● SUPPLIED PASSAGE:

Certainly, it does, but the fundamental driver is high fossil fuel cost. As
fossil fuel costs increase, it will be amazing how many "new technologies"
become economically viable.
> Solar might get quite a lot cheaper now mass production is on the way.
> Wind in fact went through an industrialization phase already this past
> decade, but the jump from 1.5 MWe turbines to 2 to 3 MWe turbines will
still
> bring generation costs per kWh down further.
There are some interesting fundamentals with wind vs. solar. Specifically,
once a site is selected and approved for wind, the "site cost" would be
about the same, whether a .5 or 5 MW turbine system is installed. Solar
sites have a power output which is almost directly proportional to area.
Also, turbines benefit from "economies of scale, while solar panel cost
would be relatively independant of size.
> Biomass is such a variety of options, is hard to label in one go.
> Personally, I believe in cofiring of biomass in coal plants given the
> enormous potential of that world wide.
> (by comparison, annually 1050 million tons of coal in the US alone!)
> Many ways to have that biomass fed to coal plants.
> And a very direct replacement of long-cycled CO2 from coal to short-cycled
> CO2 from biomass.
Co-friring of biomass is indeed a great way to go. It allows biomass to be
burned in a way that it can "share then economies of scale" with coal.
>
...del...>
> Re Club of Rome
> Well, they were right as far as they went, but they did not go far
> enough to
> give correct answers. They predicted we would be out of copper, but
> we still
> have loads of it readily available. They were wrong, even though
> they did
> indeed have some neat concepts.
>
> Their answers were as good as their assumptions.
Exactly!!! And this is was my concern earlier in this thread..... the
connectivity between increasing price and extending availability was being
overlooked.
> For instance, they assumed a much higher rate of electrification with a
lot
> higher use of cabling.
> Since lots more aluminum was used for overhead lines and communications
> became glass fiber oriented rather than copper, such predictions were too
> linear.
Exactly!!! As copper became scarce, its price rose, and it became more
economic to use aluminum!! They were in gross error to ignore the effects of
substitution.
>
...del...
> What we will indeed run out of is CHEAP oil. But nobody seems to be
> making
> the connection between price and consumption. We have already run
> out of $2
> oil, but we presently have lots of $20 oil. AS time, and consumption
> go on,
> then we will indeed get to the point where the $20 oil is all gone,
> but
> there will still be $30 oil
>
> You end the example at $30 oil, I recall in 1982 the break-even price for
> the Canadian oil sands to be $40/barrel. In the meantime it came down, but
> even oil sands will be final.
Their reserves are quite large.... it will be a long time before they are
depleted.

● AIM 1:
List every dollar price for oil that the energy discussion mentions.

(Entries on where items appear)
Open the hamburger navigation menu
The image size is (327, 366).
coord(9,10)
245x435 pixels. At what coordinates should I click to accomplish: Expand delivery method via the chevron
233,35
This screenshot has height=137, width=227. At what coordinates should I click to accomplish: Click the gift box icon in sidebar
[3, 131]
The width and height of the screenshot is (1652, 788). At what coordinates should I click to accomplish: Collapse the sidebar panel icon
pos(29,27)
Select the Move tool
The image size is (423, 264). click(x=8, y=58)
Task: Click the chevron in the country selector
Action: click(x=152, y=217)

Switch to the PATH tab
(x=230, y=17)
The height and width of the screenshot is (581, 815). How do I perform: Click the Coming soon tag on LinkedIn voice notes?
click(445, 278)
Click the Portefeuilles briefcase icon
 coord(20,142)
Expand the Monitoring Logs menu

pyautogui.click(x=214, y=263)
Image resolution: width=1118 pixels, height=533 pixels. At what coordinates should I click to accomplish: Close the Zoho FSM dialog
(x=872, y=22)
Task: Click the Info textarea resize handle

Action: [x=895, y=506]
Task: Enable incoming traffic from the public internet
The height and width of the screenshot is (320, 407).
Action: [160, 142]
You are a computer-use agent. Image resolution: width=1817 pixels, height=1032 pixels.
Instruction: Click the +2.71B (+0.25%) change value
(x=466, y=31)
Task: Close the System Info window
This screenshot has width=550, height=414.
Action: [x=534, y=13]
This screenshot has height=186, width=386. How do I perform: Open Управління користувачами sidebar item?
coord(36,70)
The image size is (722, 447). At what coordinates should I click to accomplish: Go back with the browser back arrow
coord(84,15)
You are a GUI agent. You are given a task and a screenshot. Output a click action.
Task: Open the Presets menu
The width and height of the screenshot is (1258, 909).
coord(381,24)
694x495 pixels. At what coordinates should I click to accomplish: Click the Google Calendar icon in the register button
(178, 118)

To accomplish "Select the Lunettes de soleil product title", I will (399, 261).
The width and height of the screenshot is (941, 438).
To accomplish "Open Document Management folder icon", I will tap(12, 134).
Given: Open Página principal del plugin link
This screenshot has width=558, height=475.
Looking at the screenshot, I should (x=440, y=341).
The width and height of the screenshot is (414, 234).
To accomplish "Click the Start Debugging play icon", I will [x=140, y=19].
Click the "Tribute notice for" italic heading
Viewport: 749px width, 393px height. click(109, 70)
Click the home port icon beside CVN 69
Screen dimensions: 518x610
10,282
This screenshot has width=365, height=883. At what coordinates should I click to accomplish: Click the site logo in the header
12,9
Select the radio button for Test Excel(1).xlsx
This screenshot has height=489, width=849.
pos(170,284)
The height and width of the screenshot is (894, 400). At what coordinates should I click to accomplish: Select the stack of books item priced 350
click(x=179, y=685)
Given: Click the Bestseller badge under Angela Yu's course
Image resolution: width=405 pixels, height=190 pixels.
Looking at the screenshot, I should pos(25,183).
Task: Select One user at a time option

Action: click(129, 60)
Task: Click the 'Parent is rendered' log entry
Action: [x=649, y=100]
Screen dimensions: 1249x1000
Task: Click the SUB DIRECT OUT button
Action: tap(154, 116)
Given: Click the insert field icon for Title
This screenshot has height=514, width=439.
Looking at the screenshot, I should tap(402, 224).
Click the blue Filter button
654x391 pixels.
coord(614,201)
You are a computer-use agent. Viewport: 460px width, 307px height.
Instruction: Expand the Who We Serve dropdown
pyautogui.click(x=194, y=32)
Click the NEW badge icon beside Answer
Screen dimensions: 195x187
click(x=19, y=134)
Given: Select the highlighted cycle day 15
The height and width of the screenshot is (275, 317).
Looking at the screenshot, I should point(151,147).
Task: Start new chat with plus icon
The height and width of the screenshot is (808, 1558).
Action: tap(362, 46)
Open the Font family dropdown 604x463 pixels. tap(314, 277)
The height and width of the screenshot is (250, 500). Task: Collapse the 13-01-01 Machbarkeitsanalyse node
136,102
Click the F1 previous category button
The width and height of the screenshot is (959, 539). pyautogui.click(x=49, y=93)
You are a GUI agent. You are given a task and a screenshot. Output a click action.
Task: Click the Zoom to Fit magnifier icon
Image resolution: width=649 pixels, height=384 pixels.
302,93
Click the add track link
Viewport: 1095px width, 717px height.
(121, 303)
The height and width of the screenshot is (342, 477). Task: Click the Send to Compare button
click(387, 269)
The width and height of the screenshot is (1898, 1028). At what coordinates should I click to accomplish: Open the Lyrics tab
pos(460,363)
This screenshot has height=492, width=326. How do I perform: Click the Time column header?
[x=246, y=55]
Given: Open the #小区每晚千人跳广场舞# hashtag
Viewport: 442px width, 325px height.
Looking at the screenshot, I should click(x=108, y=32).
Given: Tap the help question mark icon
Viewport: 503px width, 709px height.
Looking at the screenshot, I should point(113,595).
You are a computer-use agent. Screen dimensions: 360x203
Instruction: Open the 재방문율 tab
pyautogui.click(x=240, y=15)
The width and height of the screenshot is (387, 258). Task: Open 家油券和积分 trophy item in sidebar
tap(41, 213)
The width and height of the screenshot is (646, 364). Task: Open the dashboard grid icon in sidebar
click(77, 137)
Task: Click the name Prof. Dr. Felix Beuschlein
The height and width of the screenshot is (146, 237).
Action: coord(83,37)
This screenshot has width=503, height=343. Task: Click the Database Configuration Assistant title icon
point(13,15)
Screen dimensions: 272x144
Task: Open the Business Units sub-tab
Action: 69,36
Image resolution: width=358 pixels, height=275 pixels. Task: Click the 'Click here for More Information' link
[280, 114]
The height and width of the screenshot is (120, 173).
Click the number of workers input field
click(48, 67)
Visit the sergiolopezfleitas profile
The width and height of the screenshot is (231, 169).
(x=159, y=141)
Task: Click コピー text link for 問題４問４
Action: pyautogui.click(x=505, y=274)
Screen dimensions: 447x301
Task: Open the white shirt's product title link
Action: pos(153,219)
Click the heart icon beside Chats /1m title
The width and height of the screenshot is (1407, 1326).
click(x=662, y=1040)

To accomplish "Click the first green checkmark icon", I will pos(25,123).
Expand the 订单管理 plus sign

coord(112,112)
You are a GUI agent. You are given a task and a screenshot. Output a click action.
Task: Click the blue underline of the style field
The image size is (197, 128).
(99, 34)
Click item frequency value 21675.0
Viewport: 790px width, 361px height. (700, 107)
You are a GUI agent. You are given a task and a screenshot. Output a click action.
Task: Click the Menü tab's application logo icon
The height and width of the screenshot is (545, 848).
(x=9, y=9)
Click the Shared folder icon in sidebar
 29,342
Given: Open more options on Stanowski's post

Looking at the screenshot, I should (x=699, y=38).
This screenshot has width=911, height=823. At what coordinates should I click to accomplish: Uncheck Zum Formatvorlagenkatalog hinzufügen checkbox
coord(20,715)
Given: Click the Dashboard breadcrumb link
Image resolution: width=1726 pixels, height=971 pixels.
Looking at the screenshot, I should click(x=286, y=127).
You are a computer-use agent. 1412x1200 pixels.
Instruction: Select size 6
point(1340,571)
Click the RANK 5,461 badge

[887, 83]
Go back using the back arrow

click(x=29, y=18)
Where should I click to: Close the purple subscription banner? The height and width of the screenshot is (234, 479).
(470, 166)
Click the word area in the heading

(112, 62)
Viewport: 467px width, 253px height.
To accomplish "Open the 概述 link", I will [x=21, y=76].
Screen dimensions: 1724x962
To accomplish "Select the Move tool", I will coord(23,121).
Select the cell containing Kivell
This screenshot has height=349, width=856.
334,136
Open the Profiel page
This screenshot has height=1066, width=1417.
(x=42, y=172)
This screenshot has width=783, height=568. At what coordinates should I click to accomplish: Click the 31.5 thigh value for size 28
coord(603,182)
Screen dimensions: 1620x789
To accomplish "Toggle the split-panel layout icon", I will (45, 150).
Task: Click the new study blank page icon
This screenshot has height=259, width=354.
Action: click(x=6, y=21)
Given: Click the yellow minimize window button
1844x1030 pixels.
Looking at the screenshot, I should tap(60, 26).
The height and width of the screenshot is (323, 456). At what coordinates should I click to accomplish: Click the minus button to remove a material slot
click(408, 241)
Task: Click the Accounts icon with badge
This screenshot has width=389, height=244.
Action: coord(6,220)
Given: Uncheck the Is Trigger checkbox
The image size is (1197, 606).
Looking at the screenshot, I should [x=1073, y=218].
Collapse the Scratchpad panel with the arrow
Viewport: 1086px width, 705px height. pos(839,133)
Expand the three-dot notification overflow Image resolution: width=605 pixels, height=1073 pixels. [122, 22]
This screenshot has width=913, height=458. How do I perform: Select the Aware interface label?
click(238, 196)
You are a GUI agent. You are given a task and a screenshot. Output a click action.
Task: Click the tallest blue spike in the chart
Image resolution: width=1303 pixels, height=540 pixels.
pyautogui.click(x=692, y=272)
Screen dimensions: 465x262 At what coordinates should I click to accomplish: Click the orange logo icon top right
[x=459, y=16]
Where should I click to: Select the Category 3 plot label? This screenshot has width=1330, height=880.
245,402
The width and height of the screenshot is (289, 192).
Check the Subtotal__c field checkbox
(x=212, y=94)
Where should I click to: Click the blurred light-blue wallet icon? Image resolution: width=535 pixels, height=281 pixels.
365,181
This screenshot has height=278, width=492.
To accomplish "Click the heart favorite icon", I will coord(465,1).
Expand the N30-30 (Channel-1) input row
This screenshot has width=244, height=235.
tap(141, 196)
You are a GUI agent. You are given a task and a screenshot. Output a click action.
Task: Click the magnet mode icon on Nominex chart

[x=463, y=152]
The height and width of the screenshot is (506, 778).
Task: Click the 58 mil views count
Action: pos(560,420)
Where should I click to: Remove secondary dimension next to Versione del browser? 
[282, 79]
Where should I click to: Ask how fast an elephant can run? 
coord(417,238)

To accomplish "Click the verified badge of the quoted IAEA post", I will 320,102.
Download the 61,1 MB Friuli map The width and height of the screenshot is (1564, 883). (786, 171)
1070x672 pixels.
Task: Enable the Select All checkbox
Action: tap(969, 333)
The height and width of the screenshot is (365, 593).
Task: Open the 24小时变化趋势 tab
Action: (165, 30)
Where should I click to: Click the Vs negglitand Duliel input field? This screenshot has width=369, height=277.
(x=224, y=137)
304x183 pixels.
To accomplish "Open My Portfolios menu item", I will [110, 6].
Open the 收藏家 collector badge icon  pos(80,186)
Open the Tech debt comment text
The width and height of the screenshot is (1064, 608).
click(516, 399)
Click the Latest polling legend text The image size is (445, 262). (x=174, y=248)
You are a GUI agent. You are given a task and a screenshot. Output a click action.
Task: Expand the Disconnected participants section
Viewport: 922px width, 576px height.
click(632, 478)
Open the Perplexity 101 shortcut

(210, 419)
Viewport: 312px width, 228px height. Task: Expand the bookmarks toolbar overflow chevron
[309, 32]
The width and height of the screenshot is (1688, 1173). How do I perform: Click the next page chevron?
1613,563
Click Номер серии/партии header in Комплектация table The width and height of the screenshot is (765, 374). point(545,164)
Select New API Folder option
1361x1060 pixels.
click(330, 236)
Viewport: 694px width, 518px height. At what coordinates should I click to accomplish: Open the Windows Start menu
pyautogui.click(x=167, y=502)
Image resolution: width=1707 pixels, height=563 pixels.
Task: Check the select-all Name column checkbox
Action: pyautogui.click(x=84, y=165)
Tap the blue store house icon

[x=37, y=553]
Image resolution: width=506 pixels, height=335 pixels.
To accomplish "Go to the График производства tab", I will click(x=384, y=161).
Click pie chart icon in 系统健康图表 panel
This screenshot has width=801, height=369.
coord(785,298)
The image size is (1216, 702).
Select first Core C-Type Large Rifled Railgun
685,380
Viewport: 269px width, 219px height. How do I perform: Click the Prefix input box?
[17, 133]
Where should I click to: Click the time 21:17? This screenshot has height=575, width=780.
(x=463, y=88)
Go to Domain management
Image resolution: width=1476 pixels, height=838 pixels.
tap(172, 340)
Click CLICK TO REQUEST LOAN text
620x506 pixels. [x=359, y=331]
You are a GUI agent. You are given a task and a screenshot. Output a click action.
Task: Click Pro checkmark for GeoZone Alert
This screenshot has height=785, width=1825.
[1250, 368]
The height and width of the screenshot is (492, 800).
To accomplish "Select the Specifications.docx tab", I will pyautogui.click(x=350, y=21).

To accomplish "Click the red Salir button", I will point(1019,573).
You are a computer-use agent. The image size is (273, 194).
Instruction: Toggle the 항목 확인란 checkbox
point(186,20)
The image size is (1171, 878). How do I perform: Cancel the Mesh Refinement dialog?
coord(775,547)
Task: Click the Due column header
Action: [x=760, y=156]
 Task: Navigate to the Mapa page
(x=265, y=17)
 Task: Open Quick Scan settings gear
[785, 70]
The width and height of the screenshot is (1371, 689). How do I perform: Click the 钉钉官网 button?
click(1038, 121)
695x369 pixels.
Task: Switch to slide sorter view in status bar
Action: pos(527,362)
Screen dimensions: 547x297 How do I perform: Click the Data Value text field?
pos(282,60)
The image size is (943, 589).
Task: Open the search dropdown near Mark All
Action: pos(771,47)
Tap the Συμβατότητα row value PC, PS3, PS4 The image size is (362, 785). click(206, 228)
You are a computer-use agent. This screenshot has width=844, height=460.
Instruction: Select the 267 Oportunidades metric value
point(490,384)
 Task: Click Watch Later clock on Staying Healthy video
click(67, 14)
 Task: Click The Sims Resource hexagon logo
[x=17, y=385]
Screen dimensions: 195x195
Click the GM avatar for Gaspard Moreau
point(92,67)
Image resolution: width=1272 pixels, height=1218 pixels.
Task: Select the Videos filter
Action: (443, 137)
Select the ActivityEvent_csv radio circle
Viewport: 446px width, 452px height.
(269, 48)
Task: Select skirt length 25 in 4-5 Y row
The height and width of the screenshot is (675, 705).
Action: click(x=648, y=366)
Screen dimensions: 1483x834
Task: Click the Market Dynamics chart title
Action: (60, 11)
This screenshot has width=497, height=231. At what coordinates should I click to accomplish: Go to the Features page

● AIM 2:
Give the rows between the line holding "Screen dimensions: 465x262" and the line holding "I will coord(465,1).", inclusive, as a numbered list.

● COMPLETE ANSWER 1:
$2, $20, $30, $40 per barrel

● COMPLETE ANSWER 2:
1. Screen dimensions: 465x262 At what coordinates should I click to accomplish: Click the orange logo icon top right
2. [x=459, y=16]
3. Where should I click to: Select the Category 3 plot label? This screenshot has width=1330, height=880.
4. 245,402
5. The width and height of the screenshot is (289, 192).
6. Check the Subtotal__c field checkbox
7. (x=212, y=94)
8. Where should I click to: Click the blurred light-blue wallet icon? Image resolution: width=535 pixels, height=281 pixels.
9. 365,181
10. This screenshot has height=278, width=492.
11. To accomplish "Click the heart favorite icon", I will coord(465,1).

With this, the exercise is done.